━━ Provided information

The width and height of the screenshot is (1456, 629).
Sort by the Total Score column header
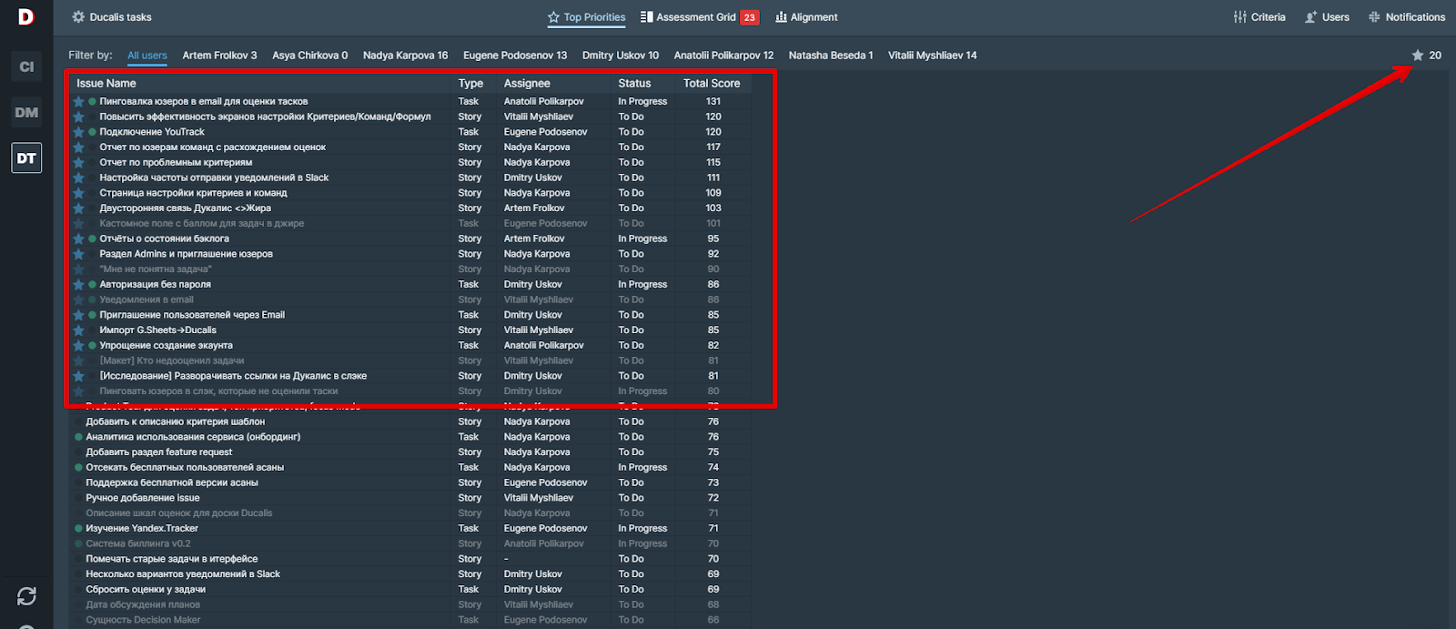coord(712,84)
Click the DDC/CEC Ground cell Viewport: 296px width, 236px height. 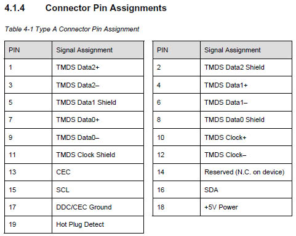point(98,207)
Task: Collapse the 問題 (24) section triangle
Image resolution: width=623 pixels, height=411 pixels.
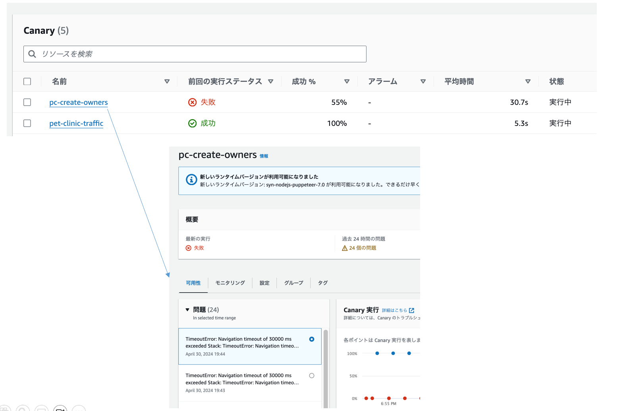Action: pos(187,310)
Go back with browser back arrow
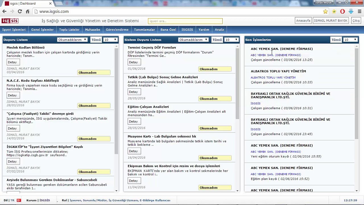 tap(4, 11)
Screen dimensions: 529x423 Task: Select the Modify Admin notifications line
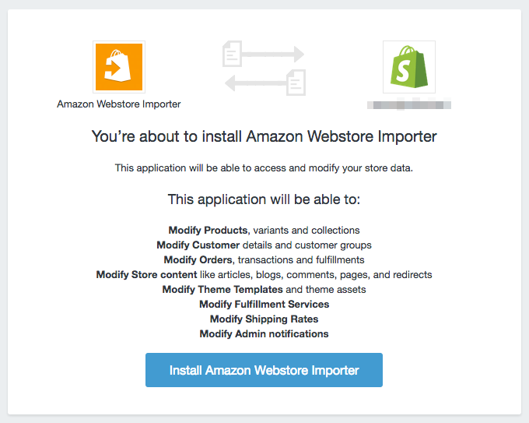coord(265,334)
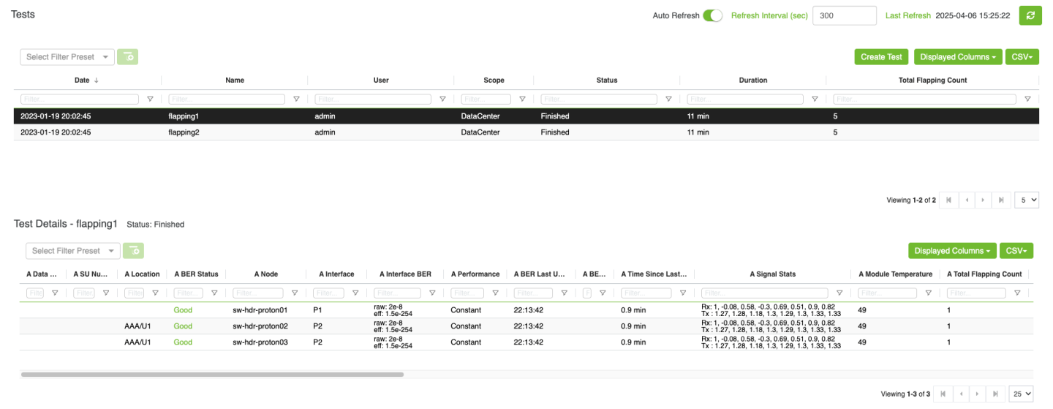This screenshot has width=1053, height=409.
Task: Go to last page in Tests pagination
Action: pos(1001,200)
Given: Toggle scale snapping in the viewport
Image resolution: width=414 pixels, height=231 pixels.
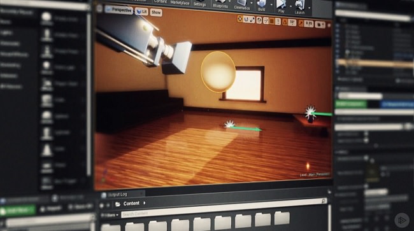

━━━━

* Requirement: Beginning with the line containing "Task: Collapse the 問題 (24) section triangle" and ending with the last line of the data above, repeat each line exactly. Include no pictures and no other lines.

* Task answer:
Task: Collapse the 問題 (24) section triangle
Image resolution: width=623 pixels, height=411 pixels.
Action: pos(187,310)
Go back with browser back arrow
 tap(4, 11)
Screen dimensions: 529x423 Task: Select the Modify Admin notifications line
coord(265,334)
This screenshot has width=1053, height=409.
Task: Go to last page in Tests pagination
Action: pos(1001,200)
Given: Toggle scale snapping in the viewport
Image resolution: width=414 pixels, height=231 pixels.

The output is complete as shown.